* _ANWEISUNGEN_:
- a) Bis zu welchem Datum ist die Ausstellung laut dem Text über die Architekturbiennale 2025 für die Öffentlichkeit zugänglich?
- b) Schreiben Sie aus dem Text über die Architekturbiennale 2025 die Stelle von „Künstliche Intelligenz steht“ bis einschließlich „in Forte Marghera.“ wortgetreu ab.

* _AUSGEWÄHLTER AUSZUG_:
Architekturbiennale Venedig 2025

Künstliche Intelligenz (KI) steht im Mittelpunkt der Architekturbiennale 2025

Zwei neue digitale Begleiter: "Spatial Intelligens" von sub, "In Other Words" von VOLUME laden zum Mitmachen in Venedig ein

Die beiden digitalen Werkzeuge "Spatial Intelligens" und "In Other Words" erweitern das diesjährige kuratorische Thema um eine infrastrukturelle Dimension: Sie laden Besucherinnen dazu ein, die architektonischen Ideen der Teilnehmer zu bewohnen und werfen zugleich größere Fragen darüber auf, wie Wissen in kulturellen Institutionen organisiert, verbreitet und verhandelt wird.

Künstliche Intelligenz steht im Mittelpunkt der 19. Internationalen Architekturausstellung – Intelligens. Natural. Artificial. Collective. – kuratiert von Carlo Ratti und organisiert von La Biennale di Venezia unter dem Vorsitz von Pietrangelo Buttafuoco. Die Ausstellung ist bis Sonntag, 23. November 2025, für die Öffentlichkeit zugänglich – in den Giardini, im Arsenale und in Forte Marghera.

a robots dream, Arsenale
Foto: Benedikt Kraft

a robots dream, Arsenale
Foto: Benedikt Kraft

Zum umfangreichen Programm des GENS Public Programme – das darauf abzielt, das Publikum einzubeziehen und durch eine erfahrungsorientierte Erkundung der Ausstellungsthemen Verbindungen zwischen verschiedenen Disziplinen zu schaffen (vollständiges Programm unter www.labiennale.org) – kommen nun zwei neue digitale Begleiter hinzu. "Spatial Intelligens" wurde von sub entwickelt, dem transdisziplinären Architektur- und Designstudio unter Leitung von Niklas Bildstein Zaar, das auch für das räumliche Design der Ausstellung verantwortlich ist. "In Other Words" stammt von VOLUME, einem der teilnehmenden Studios. Diese neuen Werkzeuge erweitern das diesjährige kuratorische Thema um eine infrastrukturelle Dimension: Sie laden Besucher dazu ein, die architektonischen Ideen der Teilnehmer zu bewohnen und werfen zugleich größere Fragen darüber auf, wie Wissen in kulturellen Institutionen organisiert, verbreitet und verhandelt wird.

* _DATEN_:
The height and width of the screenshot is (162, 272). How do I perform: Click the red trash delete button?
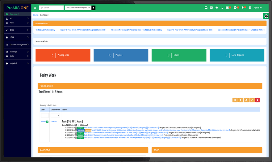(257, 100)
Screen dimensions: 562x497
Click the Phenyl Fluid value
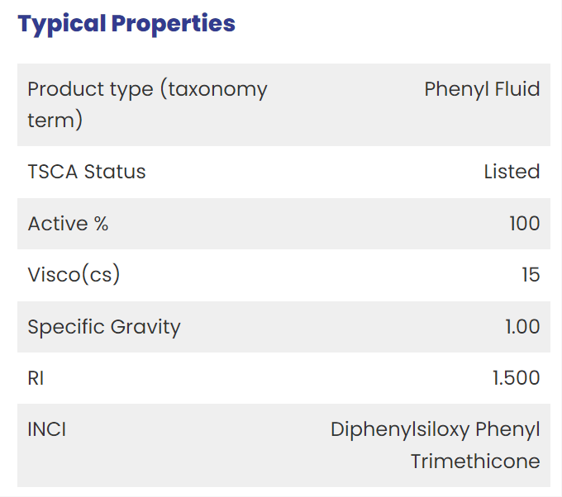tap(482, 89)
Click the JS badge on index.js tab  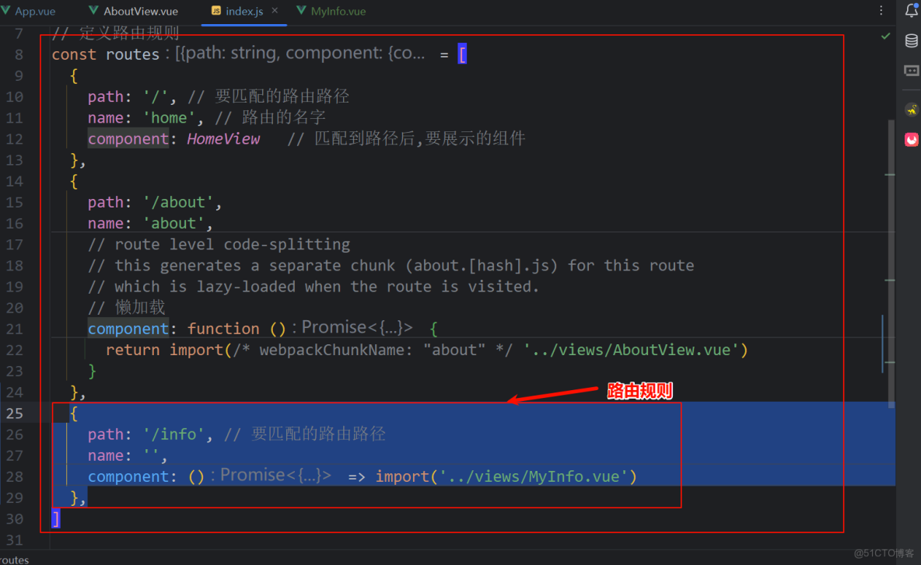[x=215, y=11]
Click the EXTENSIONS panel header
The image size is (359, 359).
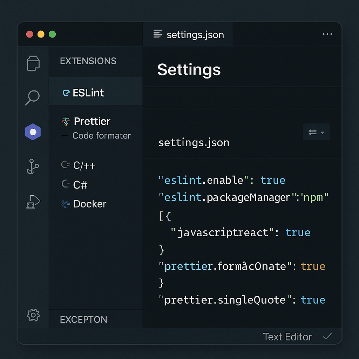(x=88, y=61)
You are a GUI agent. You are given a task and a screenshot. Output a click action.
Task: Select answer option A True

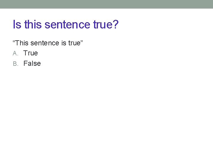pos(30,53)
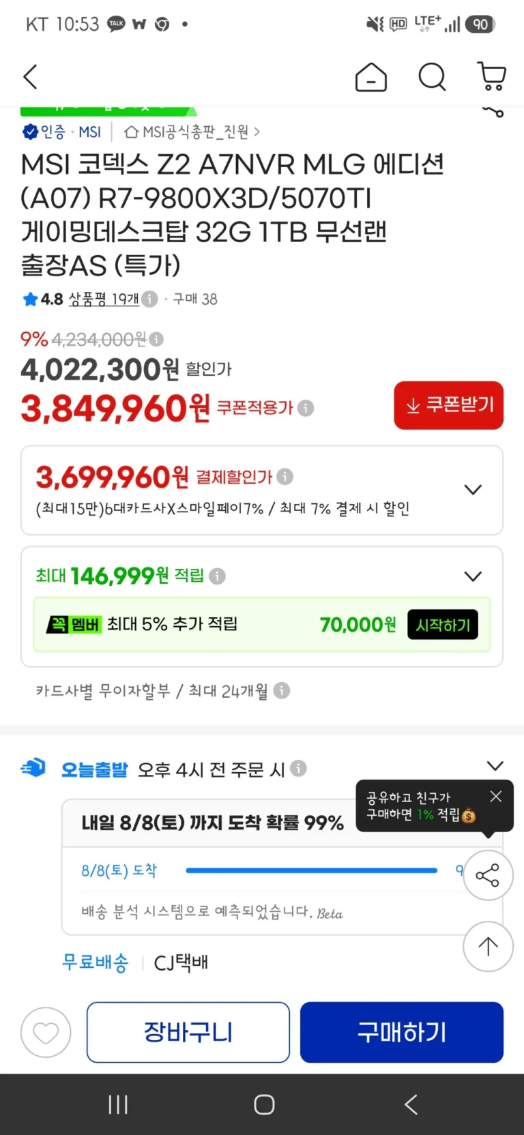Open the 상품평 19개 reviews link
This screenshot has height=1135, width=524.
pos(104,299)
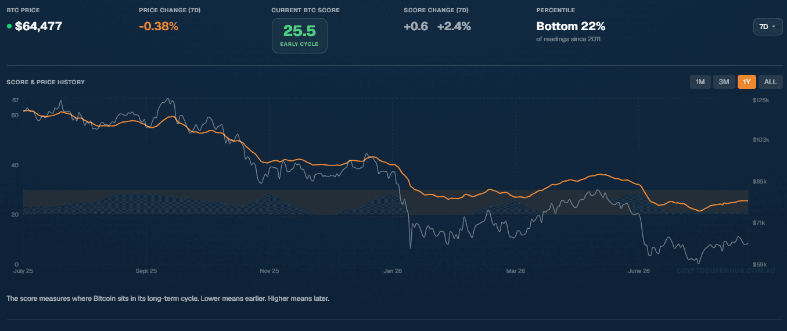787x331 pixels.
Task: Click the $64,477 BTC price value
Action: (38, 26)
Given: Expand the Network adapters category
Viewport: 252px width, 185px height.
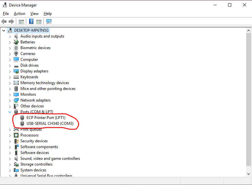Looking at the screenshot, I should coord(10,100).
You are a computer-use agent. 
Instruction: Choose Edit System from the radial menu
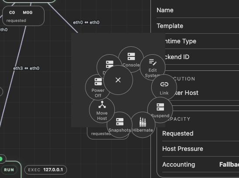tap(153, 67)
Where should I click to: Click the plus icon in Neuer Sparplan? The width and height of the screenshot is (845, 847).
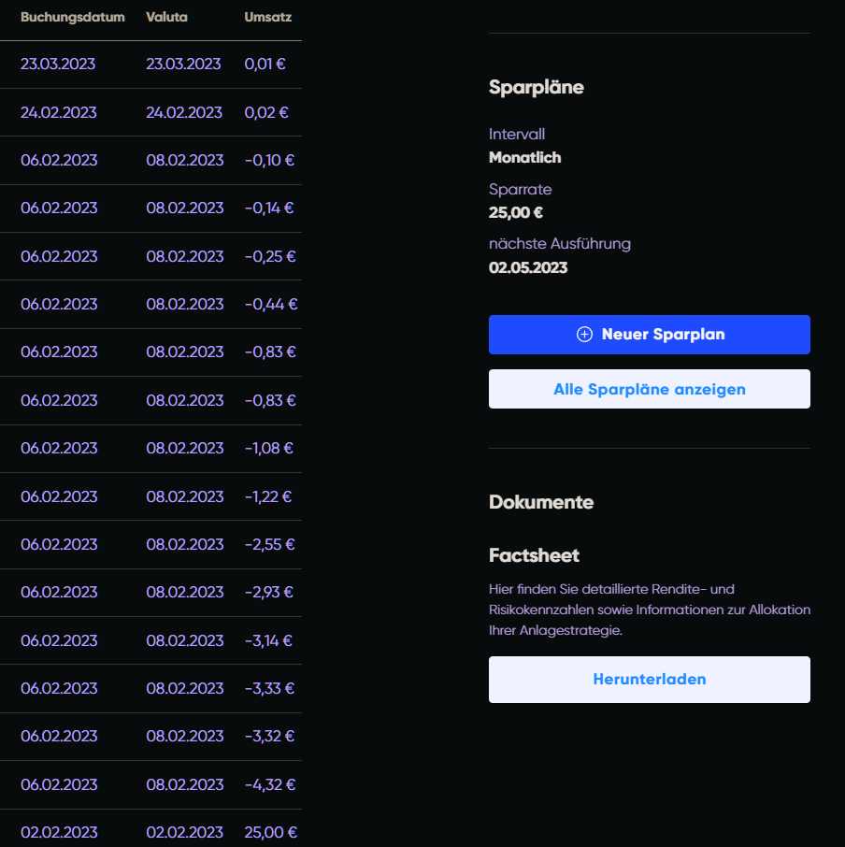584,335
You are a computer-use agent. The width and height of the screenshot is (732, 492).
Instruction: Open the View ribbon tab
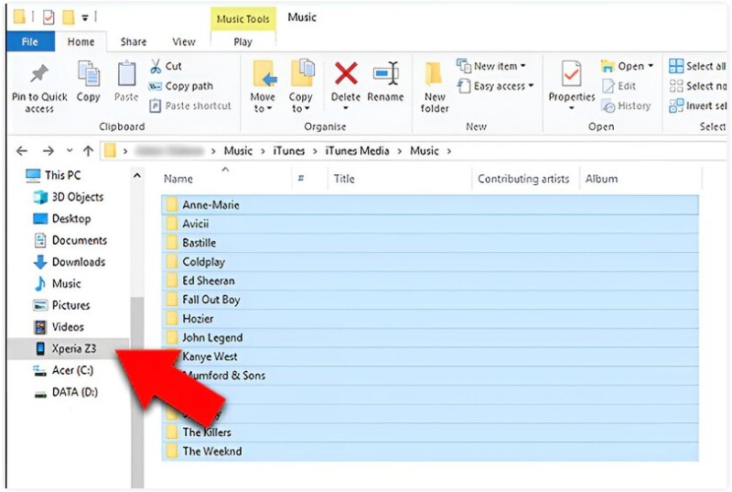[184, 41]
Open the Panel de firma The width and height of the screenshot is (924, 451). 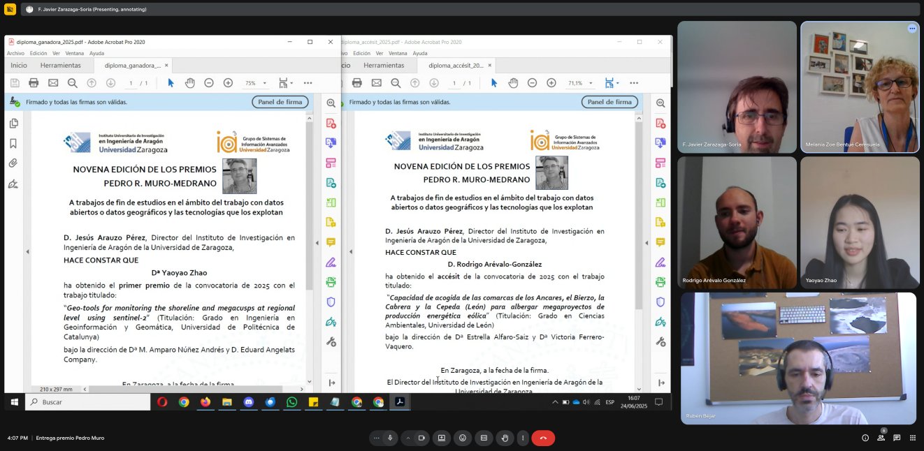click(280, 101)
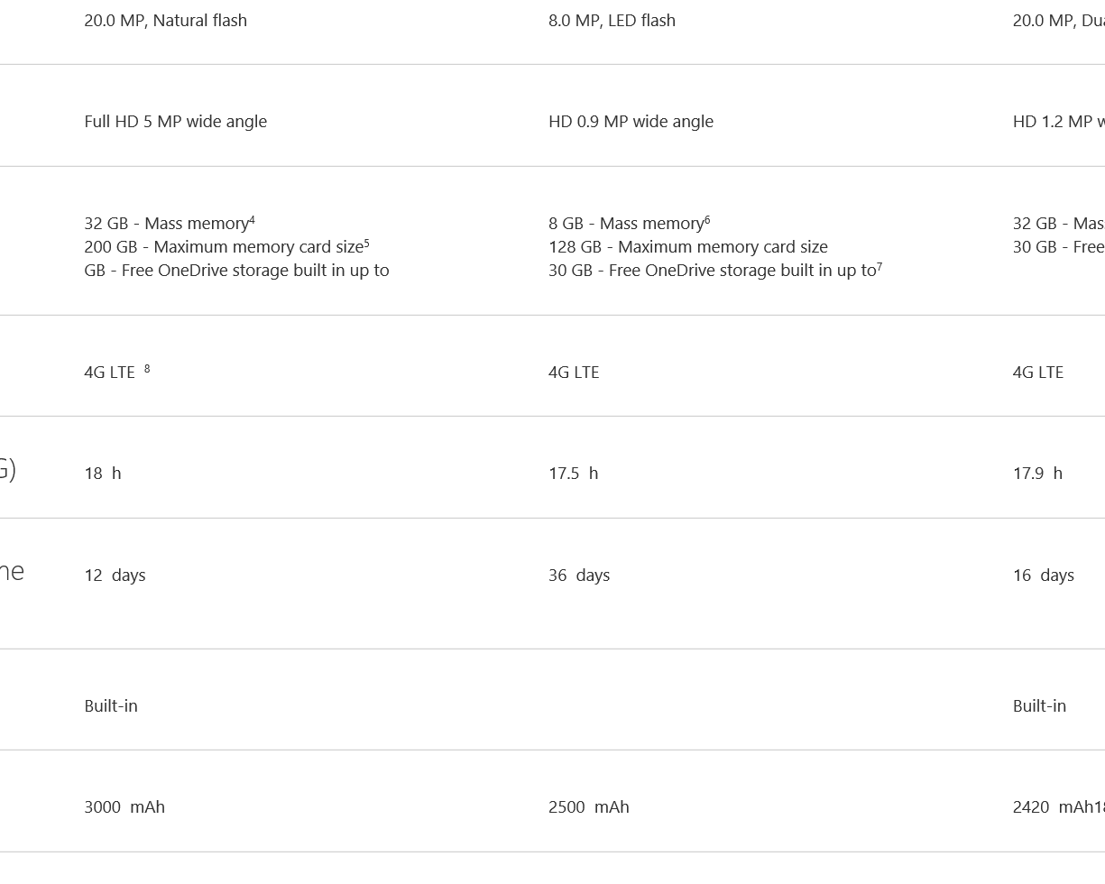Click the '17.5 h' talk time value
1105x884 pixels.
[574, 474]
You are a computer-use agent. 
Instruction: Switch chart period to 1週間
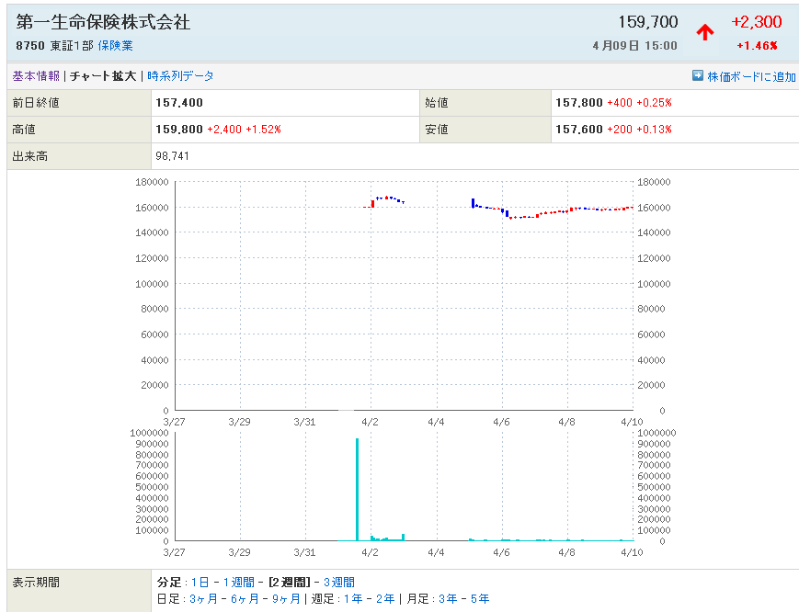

* _ANTWORTEN IM EINZELNEN_:
- a) Bis Sonntag, 23. November 2025.

- b)
Künstliche Intelligenz steht im Mittelpunkt der 19. Internationalen Architekturausstellung – Intelligens. Natural. Artificial. Collective. – kuratiert von Carlo Ratti und organisiert von La Biennale di Venezia unter dem Vorsitz von Pietrangelo Buttafuoco. Die Ausstellung ist bis Sonntag, 23. November 2025, für die Öffentlichkeit zugänglich – in den Giardini, im Arsenale und in Forte Marghera.